# Provided passage
• • •

Legal & regulatory framework of blockchain & smart contracts
Over the last few weeks I’ve often been asked questions regarding legal or regulatory issues regarding smart contracts and blockchain. To help me answer these questions I am priviledged to have had the participation of Nick Pester from Capital Law and Lee Bacon from Clyde&Co for this 5th episode on Insureblocks.
2 minute definition of blockchain
Lee – blockchain is a form of distributed ledger, built on encryption, which allows each person or entity to have access to the same information at the same time and allows the transfer of information and possible assets between the participants.
Nick tackled this challenge by using an example to illustrate what is blockchain. For example, if you were to share an excel spreadsheet between ten different participants you often will end up with multiple copies of the same spreadsheet which may lead to errors in terms of reconciliation. With blockchain that spreadsheet is automatically updated, reconciled, append only, with each append validated by the participants of the system. This leads to all the parties agreeing to a single source of truth.
Smart contracts – legal standpoint
For Nick, smart contracts on a blockchain introduce efficiencies and are less time consuming for all parties in the contractual process. For example, in property purchases, smart contracts introduce a set of agreed parameters between the parties for payment or transfer of value to be made when certain triggers are activated.

• • •

# Provided data

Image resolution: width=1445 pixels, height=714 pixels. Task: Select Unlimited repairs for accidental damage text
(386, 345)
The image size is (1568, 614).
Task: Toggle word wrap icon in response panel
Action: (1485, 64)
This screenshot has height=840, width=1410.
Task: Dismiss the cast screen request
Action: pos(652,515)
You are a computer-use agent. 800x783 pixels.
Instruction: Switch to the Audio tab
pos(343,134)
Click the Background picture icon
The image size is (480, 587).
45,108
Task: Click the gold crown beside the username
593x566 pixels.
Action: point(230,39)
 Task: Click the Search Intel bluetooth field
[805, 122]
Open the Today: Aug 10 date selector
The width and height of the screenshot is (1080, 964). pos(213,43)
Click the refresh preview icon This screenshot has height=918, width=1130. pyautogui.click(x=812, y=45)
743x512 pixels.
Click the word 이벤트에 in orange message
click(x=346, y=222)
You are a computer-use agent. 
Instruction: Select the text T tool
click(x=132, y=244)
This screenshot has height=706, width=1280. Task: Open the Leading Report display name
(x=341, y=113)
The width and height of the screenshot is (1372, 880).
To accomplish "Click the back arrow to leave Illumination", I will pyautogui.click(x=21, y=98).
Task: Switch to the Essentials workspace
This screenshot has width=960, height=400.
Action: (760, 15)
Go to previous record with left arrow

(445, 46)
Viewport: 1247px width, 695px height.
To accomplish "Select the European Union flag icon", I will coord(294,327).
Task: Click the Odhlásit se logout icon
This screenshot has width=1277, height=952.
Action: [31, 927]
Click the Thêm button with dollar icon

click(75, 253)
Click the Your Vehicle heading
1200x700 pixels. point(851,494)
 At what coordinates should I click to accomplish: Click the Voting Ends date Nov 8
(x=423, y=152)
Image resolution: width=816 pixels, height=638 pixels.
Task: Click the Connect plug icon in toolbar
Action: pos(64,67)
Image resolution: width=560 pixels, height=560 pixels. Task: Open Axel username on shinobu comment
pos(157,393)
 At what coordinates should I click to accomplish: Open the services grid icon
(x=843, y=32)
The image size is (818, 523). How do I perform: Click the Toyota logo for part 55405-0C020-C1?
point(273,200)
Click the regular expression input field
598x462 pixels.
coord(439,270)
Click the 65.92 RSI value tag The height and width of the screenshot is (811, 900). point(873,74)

• • •

# Instruction A
Which law firm is Lee Bacon from, according to the passage on blockchain and smart contracts?
# Instruction B
Please extend the passage on blockchain and smart contracts, picking up right after its last sentence.

# Final answer A
Clyde&Co

# Final answer B
Lee sees smart contracts as nothing more than automating, by the way of code, either in part or in full the traditional written contract.
With the immutability and irreversibility of the blockchain how do we address the issue of a wrong trigger that the parties want to reverse?
- Live with the fact that you can’t
- A few clients introduce in smart contracts a pause mechanism that allows the two parties to reflect before something is automated. That seems to defeat some of the purposes of smart contracts and automation
- Understand that smart contracts are an automation mechanism and if something goes wrong due to bad code for example that you have an agreed mechanism to who is responsible for that and how to make the necessary changes
In last week’s episode, Smart Contracts 101, Olivier Rikken spoke also spoke about smart contracts having an auto destruct button when something goes wrong or ultimately having the option of going offline and take this matter to the courts.
Nick mentioned a fascinating quote that up to £80 billions of premiums are locked up in contract settlement disputes due to reconciliation issues. Smart contracts on the blockchain can help reduce those disputes through auto pay out of commissions to multiple parties.
Regulatory issues for smart contracts & blockchain
FCA (Financial Conduct Authority), the UK’s regulator has adopted a technology neutral position and hasn’t adopted any special kind of rules applying to DLT (distributed ledger technology) technology whether for a public or private ledger. They are focused on the consequences on the usage of this technology to consumers and participants in the market. According to Nick, if you look at the FCA’s papers on DLT they are very clear in their view that the technology itself offers some real benefits to the consumers in terms of transparency and visibility.
In Nick’s opinion the FCA has a very proactive standpoint with its sandbox and direct access schemes.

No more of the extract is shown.